Note: a. Extending the incubation time may increase exosome yield, but do not exceed 24 h.

b. Solution B2 should be stored at room temperature. If the temperature is too low, white crystals or precipitates may form and can be difficult to re-dissolve (requiring high-temperature water bath for re-dissolution). A small amount of precipitate generally does not affect exosome extraction efficiency.

2. Centrifuge at 4°C, 12,000 g (12,400 rpm) for 30 min, and collect the pellet, which is rich in exosome particles. Carefully remove the supernatant completely.

3. Centrifuge at 4°C, 12,000 g (12,400 rpm) for 2 min, and collect the pellet.

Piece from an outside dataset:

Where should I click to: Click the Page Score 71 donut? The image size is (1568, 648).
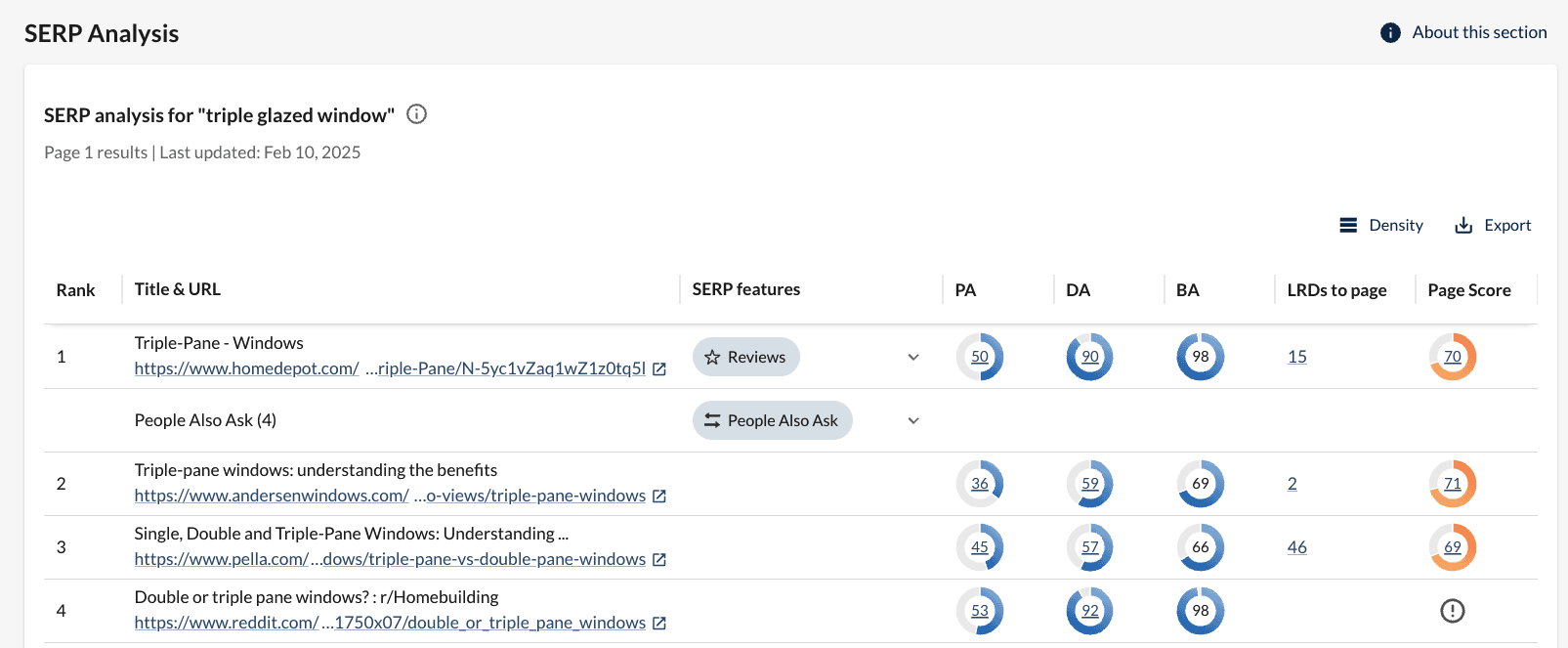(x=1452, y=484)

4. Resuspend the exosome pellet in an appropriate amount of PBS (1×) to dissolve it thoroughly.

Note: It is recommended to resuspend the exosome pellet in 200 μL PBS for every 0.1 g of tissue sample.

5. Centrifuge at 4°C, 12,000 g (12,400 rpm) for 2 min, and collect the supernatant. The supernatant contains the exosome particles.

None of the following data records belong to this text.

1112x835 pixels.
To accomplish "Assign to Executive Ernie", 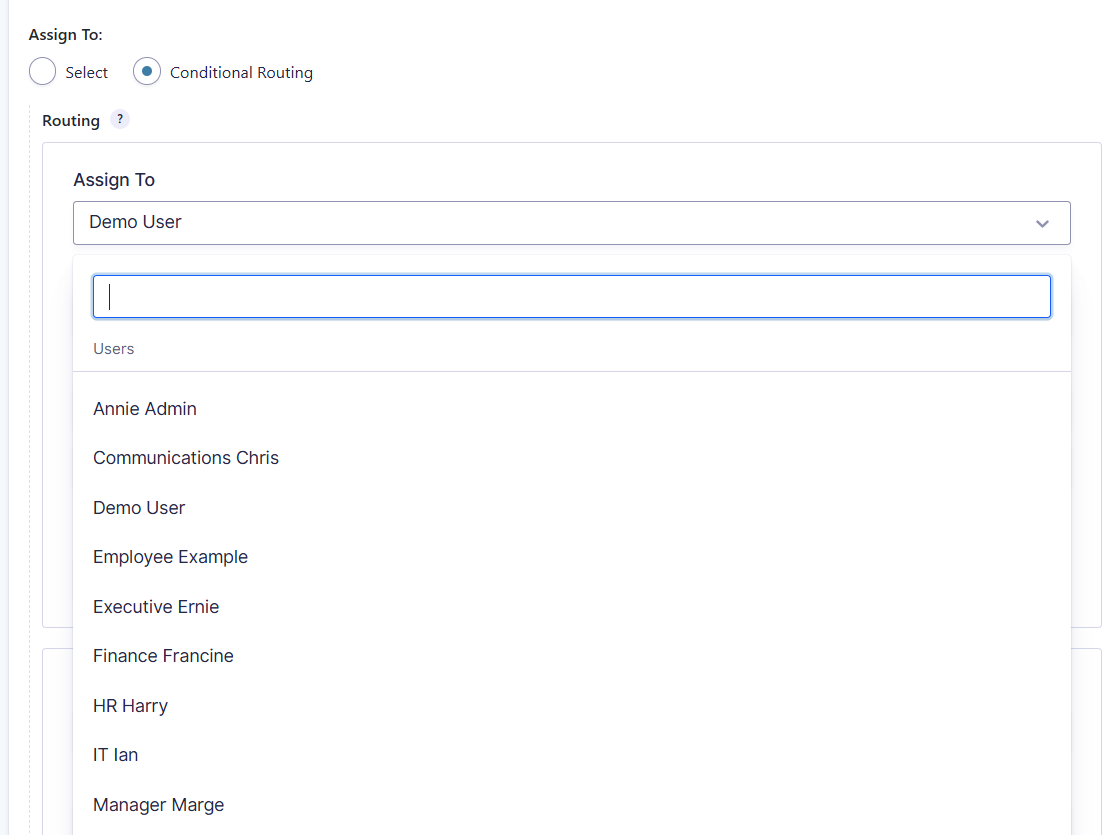I will (156, 607).
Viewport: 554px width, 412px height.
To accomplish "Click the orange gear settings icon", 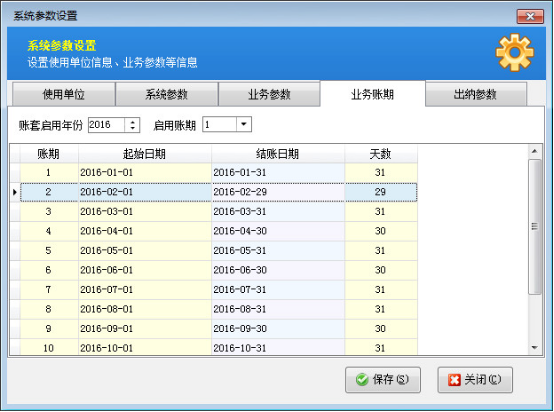I will 514,52.
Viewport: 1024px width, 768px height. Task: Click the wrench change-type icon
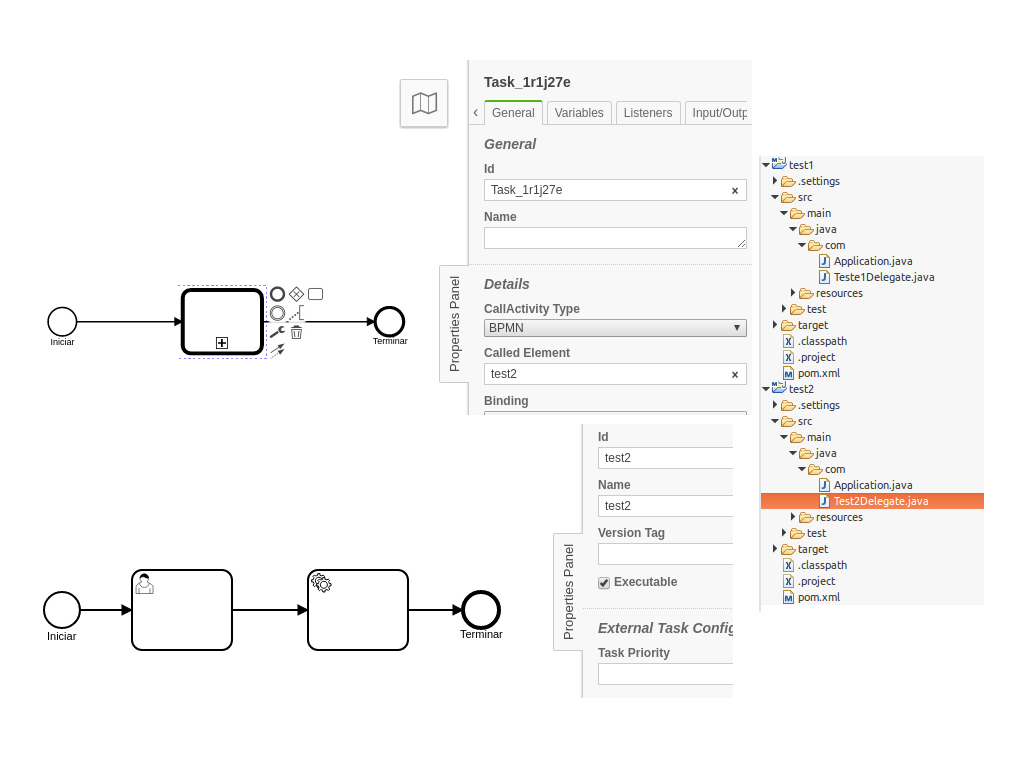(x=277, y=332)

Note: If a large amount of pellet is observed, repeat the centrifugation until there is no visible pellet.

1. Exosome Purification

Transfer the collected crude exosomes to the exosome purification filter’s upper chamber, and centrifuge at 4°C, 3,000 g (6,200 rpm) for 10 min. Collect the liquid at the bottom of the filter tube, which contains the purified exosomes.

Note: a. If a significant amount of liquid remains in the filter column after centrifugation, it can be transferred to a new filter for repeated centrifugation to recover exosomes.

b. Under normal conditions, the exosome yield from 0.1 g of tissue (e.g., myocardial tissue) is 100 - 200 μg.

2. Exosome Storage

Aliquot the purified exosomes and store at -80°C for future use. Avoid repeated freeze-thaw cycles.

1. During sample preparation, if the sample concentration is too high or too low, appropriate dilution or concentration can be performed. Centrifugation can be repeated until no significant pellet is observed.

2. The products in this kit do not contain RNase or DNase. During the experiment, avoid introducing RNase and DNase contamination.

3. It is recommended to use freshly prepared samples and avoid repeated freeze-thaw cycles.

4. If you need to co-culture the obtained exosomes with cells later, you can filter them through a 0.22 μm filter membrane to remove bacteria.

5. This product is for R&D use only, not for drug, household, or other uses.

6. For your safety and health, please wear a lab coat and disposable gloves to operate.